P= {\begin{matrix} - k α_{1} & - v \leq E < 0; \\ - k α_{2} & - 2 v \leq E < - v; \\ - k α_{3} & - 3 v \leq E < - 2 v . \end{matrix} (17)

Where k is the benchmark price of carbon emissions per unit, $α_{k}$ (k =1, 2, 3) is the carbon emissions incentive factor, v is the carbon emissions classification unit.

The cost of carbon emissions $C^{c o_{2}}$ can be calculated as follows.

C^{c o_{2}} = {\begin{matrix} - k [α_{1} (- E)] & - v \leq E < 0; \\ - k [α_{1} v + α_{2} (- E - v)] & - 2 v \leq E < - v; \\ - k [α_{1} v + α_{2} v + α_{3} (- E - 2 v)] & - 3 v \leq E < - 2 v . \end{matrix} (18)

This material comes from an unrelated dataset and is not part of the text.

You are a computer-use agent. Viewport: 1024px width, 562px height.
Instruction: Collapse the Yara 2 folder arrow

In the reward zone, the carbon price per unit given by the government and the cost of carbon emissions is negative. That means this enterprise is rewarded for reducing carbon emissions.

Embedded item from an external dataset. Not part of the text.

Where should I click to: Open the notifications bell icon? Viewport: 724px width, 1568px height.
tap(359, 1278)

3.2 Ladder Punishment Zone

When an enterprise’s relative carbon emission E is more than zero, it means this enterprise should be punished for its carbon emissions. If the enterprise’s carbon emissions are less than the set standard 3v in the meantime, its carbon price will fall into the ladder punishment zone. This paper divides the ladder punishment zone into three levels. The carbon price per unit P can be calculated as follows.

P = {\begin{matrix} k β_{1} & 0 \leq E < v; \\ k β_{2} & v \leq E < 2 v; \\ k β_{3} & 2 v \leq E < 3 v . \end{matrix} (19)

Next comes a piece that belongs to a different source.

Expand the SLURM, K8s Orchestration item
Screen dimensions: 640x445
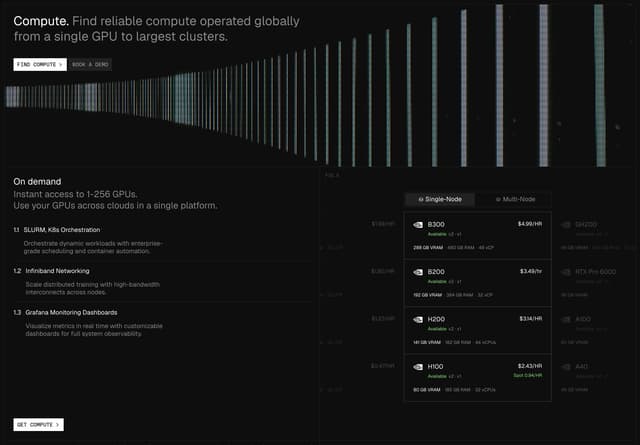click(62, 230)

Where $β_{k}$ (k = 1, 2, 3) is the carbon emissions punishment factor.

The cost of carbon emissions $C^{c o_{2}}$ can be calculated as follows.

C^{c o_{2}} = {\begin{matrix} k β_{1} E & 0 \leq E < v; \\ k [β_{1} v + β_{2} (E - v)] & v \leq E < 2 v; \\ k [β_{1} v + β_{2} v + β_{3} (E - 2 v)] & 2 v \leq E < 3 v . \end{matrix} (20)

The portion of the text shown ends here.